Hi @<1523701205467926528:profile|AgitatedDove14>
Yes, it was indeed in our code! after looking in depth, the loading of .cu and .cpp files was the root of the issue, slowing down the batch inference. Thanks a lot for your support!!
Here this new entry in the log is 2 min after env completed =>
1702378941039 box132 DEBUG 2023-12-12 11:02:16,112 - clearml.model - INFO - Selected model id: 9be79667ca644d7dbdf26732345f5415
This seems to be something in your code, just add print("starting") in your entry python file, Before any imports (because they might actually do something)
Because form the agent's perspective after printing Starting Task Execution:
it literally calls the python script, nothing else ...
Hi @<1523701205467926528:profile|AgitatedDove14> !
Thanks againg for following up this thread.
Perhaps It is not clear to read the delay in the log, but is just after "Starting Task Execution:"
Environment setup completed successfully
Starting Task Execution:
Here this new entry in the log is 2 min after env completed =>1702378941039 box132 DEBUG 2023-12-12 11:02:16,112 - clearml.model - INFO - Selected model id: 9be79667ca644d7dbdf26732345f5415
So, the environment is created OK, but then it takes a consistent 2 min before actually starting the task.
No additional info is printed in the log during this wait time.
No worries for missing clearml-agent & git, we managed to avoid the venv creation as the docker container has the environment already set up. So I think our issue is not related to the venv set up itself, but the start after this.
We are looking around the "clearml_agent execute" command, as it is called right away after env set up...?
However, there is still a delay of approximately 2 minutes between the completion of setup,
Where is that delay in the log?
(btw: it seems your container is missing clearml-agent & git, installing those might add some time)
Hello @<1523701205467926528:profile|AgitatedDove14> , thank you for addressing my concern. It seems that the aspect of avoiding the venv is functioning correctly, and everything within the container is properly configured to initiate. However, there is still a delay of approximately 2 minutes between the completion of setup, thus the appearance of the console log indicating "Starting Task Execution" and the actual commencement of the inference logic. During this period, no additional logs are generated.
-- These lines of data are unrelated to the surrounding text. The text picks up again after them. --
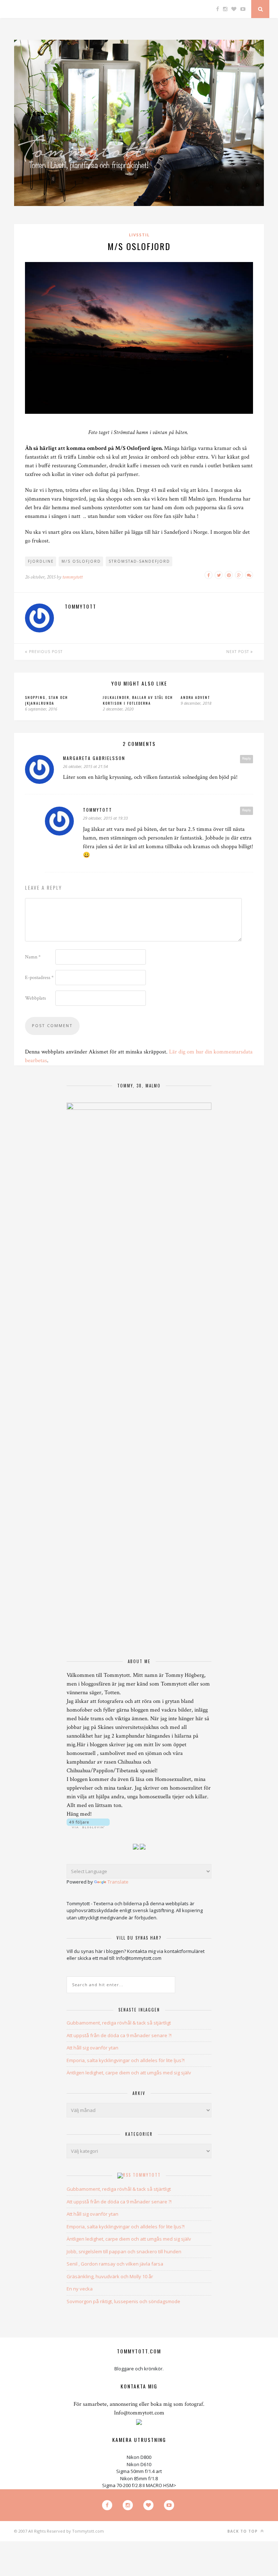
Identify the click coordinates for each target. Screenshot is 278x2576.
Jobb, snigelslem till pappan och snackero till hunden (124, 2251)
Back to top (243, 2531)
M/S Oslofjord (81, 561)
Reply (246, 758)
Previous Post (45, 651)
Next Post (238, 651)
Hi @<1529633468214939648:profile|CostlyElephant1>
what seems to be the issue? I could not locate anything in the log
"Environment setup completed successfully
Starting Task Execution:"
Do you mean it takes a long time to setup the environment inside the container?
CLEARML_AGENT_SKIP_PIP_VENV_INSTALL and CLEARML_AGENT_SKIP_PYTHON_ENV_INSTALL,
It seems to be working, as you can see no virtual environment is created, the only thing that is installed is the cleartml-agent that is missing form the base container
Hi @<1523701205467926528:profile|AgitatedDove14> would you be so kind to take a look at this issue?
we still have 2 minutes between the log of
"
Starting Task Execution:
"
and actually starting our inference logic. We have no extra info from the log to check to improve this slow task start time.
thanks a lot for any feedback!
Hi @<1523701070390366208:profile|CostlyOstrich36>
Did you have the time to check the full log I sent you?
Most appreciated!
Also, as can be seen in docker args, I tried using CLEARML_AGENT_SKIP_PIP_VENV_INSTALL and CLEARML_AGENT_SKIP_PYTHON_ENV_INSTALL, to avoid installing packages as the container conatins everything needed to run the task, but not sure that it had any effect.
Here it is @<1523701070390366208:profile|CostlyOstrich36>
Thanks for your feedback
Hi @<1529633468214939648:profile|CostlyElephant1> , it looks like thats the environment setup. Can you share the full log?